- TASK PROMPT
Beginning with the line below that contains "Where should I click to: Stop" and ending with the line that contains "1284x570 pixels.", copy every line exactly. Copy nothing else.

Data entries:
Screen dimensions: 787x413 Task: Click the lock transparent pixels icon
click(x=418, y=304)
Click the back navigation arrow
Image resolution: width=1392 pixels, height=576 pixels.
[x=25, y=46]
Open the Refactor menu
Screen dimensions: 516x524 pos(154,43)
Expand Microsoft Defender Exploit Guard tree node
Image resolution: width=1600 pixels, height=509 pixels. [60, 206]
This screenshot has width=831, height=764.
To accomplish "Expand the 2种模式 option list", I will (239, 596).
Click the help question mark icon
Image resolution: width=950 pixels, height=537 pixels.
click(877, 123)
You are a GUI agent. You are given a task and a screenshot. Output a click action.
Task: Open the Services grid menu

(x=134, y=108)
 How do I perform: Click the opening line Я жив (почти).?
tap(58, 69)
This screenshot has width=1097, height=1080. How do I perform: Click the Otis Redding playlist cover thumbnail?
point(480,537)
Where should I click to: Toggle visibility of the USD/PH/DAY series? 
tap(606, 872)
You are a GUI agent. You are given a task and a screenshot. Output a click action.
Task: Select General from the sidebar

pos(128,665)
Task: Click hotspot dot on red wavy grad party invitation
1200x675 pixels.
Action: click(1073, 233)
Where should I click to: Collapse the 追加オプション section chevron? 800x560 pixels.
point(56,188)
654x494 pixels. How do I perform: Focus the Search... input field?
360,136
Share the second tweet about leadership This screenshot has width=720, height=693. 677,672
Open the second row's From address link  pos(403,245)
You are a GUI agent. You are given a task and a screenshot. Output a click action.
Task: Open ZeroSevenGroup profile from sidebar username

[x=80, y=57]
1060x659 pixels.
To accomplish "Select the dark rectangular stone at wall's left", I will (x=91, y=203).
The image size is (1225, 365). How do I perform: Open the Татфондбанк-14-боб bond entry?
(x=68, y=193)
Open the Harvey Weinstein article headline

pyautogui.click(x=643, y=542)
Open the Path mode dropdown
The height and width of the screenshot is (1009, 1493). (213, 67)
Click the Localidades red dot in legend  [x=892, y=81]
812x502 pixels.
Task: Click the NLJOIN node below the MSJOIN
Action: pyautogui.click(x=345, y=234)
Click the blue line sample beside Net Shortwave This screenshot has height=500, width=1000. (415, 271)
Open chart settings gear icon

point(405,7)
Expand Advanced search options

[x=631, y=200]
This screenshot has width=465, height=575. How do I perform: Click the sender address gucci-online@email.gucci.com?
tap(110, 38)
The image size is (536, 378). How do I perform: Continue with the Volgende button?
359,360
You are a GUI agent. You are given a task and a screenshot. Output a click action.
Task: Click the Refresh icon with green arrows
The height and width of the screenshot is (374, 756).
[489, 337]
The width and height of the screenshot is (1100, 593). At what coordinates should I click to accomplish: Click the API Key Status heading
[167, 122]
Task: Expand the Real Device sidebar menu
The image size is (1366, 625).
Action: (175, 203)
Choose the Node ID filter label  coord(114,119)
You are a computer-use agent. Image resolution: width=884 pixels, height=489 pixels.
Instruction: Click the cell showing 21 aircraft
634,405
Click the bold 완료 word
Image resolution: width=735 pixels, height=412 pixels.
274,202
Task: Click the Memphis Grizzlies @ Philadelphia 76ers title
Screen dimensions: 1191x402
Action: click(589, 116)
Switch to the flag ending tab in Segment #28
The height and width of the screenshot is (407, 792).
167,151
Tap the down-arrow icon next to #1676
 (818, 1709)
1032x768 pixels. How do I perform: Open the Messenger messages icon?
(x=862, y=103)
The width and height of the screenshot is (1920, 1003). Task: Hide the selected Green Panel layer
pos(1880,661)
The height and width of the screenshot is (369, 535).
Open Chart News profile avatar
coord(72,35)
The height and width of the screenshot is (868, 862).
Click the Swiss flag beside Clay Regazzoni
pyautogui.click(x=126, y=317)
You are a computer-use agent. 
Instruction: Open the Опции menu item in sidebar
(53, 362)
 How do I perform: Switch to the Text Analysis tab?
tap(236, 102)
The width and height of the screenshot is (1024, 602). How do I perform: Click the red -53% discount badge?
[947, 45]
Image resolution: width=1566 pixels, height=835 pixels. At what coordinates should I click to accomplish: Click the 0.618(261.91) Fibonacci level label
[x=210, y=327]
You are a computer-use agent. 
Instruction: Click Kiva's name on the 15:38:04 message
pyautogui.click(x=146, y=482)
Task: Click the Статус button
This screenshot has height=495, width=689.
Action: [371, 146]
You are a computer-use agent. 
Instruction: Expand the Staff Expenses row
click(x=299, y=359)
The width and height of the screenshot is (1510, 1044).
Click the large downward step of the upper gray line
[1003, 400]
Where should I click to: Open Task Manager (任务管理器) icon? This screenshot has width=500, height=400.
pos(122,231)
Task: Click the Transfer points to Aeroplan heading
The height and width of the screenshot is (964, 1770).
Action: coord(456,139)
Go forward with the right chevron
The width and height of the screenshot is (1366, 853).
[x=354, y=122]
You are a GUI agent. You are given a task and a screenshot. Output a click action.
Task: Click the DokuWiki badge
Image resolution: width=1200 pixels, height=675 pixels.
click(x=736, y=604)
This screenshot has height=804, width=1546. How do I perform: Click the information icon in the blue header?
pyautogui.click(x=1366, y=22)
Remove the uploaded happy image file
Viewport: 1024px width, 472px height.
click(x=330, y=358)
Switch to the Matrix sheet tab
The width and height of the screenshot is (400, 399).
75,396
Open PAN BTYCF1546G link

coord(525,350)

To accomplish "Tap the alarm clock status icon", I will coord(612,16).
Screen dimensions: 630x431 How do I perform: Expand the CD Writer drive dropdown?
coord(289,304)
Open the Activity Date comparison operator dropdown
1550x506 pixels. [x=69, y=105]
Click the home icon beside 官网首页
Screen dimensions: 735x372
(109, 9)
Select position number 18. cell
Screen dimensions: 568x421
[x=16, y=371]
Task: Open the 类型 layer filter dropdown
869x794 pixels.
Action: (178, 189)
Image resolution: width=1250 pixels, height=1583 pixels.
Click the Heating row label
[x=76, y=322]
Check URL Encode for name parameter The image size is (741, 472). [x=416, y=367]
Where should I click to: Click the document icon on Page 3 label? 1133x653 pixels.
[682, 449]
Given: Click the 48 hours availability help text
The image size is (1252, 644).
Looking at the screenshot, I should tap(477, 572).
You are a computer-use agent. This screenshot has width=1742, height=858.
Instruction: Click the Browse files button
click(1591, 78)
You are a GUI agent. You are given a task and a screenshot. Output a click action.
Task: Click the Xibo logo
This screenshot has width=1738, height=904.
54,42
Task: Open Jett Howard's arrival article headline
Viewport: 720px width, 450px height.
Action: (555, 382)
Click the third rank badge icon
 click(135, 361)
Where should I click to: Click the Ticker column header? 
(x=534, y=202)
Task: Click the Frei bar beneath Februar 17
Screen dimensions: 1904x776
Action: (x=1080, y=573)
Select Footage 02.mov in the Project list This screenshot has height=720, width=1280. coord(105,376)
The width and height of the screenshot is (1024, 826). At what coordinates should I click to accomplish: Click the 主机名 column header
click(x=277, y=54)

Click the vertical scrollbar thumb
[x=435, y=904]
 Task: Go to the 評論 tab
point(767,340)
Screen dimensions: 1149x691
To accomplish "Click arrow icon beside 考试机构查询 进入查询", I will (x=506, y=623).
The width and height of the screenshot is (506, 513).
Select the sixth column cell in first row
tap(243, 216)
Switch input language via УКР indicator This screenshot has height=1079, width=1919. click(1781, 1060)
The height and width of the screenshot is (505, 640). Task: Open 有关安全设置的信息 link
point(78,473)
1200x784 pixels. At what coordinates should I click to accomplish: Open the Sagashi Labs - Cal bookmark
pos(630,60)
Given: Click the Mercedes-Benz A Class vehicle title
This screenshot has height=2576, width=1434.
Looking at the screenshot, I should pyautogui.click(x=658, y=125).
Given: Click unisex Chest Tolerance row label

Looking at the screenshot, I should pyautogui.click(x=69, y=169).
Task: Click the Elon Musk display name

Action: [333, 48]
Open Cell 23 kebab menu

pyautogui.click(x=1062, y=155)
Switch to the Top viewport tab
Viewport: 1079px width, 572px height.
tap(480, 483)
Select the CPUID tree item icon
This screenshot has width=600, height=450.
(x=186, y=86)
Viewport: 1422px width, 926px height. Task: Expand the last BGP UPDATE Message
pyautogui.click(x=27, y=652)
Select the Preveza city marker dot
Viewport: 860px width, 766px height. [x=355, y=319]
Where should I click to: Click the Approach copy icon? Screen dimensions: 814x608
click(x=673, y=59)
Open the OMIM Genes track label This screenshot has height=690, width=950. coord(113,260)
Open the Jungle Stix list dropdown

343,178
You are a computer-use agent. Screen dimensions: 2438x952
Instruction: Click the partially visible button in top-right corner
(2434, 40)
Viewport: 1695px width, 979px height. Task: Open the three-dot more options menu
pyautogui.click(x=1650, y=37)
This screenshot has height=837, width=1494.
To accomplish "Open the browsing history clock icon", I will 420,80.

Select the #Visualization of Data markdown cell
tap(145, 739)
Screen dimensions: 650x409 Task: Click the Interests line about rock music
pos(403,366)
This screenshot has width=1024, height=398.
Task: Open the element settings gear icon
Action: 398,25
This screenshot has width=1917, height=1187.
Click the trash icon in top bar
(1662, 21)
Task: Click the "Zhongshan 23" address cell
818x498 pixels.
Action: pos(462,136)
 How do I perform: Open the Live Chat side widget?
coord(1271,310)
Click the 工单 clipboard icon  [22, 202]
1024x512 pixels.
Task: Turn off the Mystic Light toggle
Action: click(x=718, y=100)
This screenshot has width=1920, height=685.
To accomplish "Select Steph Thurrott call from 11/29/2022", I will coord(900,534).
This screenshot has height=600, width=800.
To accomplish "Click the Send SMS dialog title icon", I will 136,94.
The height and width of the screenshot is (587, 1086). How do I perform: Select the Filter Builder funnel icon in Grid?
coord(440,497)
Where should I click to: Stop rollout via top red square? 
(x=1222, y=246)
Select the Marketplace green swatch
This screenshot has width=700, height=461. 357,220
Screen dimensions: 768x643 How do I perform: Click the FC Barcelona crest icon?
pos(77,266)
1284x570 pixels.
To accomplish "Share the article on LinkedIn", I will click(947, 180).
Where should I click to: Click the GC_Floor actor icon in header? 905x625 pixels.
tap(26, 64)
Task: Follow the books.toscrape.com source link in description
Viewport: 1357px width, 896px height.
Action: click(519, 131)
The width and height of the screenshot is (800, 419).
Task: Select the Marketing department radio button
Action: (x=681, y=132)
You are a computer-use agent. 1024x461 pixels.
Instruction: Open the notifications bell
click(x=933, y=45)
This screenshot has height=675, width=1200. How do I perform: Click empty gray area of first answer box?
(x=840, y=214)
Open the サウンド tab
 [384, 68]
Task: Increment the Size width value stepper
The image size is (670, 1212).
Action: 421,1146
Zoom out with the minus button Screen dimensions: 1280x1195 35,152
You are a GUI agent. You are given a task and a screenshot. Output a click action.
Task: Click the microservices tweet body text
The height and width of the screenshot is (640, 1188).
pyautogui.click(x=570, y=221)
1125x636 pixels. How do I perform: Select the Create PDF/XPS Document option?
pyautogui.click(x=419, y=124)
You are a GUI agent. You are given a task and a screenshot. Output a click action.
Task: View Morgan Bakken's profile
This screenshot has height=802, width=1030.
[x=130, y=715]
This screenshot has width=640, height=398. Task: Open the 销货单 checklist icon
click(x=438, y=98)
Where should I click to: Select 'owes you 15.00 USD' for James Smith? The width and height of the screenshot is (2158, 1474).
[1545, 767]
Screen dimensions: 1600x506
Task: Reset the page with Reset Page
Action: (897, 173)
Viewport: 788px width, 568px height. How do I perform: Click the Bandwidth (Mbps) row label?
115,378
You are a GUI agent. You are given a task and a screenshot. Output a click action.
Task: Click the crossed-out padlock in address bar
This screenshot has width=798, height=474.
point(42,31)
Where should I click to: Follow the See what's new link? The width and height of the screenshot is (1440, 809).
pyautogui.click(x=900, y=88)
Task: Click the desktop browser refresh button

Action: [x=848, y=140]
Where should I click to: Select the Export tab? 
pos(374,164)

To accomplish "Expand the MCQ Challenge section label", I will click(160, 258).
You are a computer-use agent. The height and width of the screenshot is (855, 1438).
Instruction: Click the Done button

- SOLUTION TO THIS EXERCISE
Where should I click to: Stop rollout via top red square? 
(x=1222, y=246)
Select the Marketplace green swatch
This screenshot has width=700, height=461. 357,220
Screen dimensions: 768x643 How do I perform: Click the FC Barcelona crest icon?
pos(77,266)
1284x570 pixels.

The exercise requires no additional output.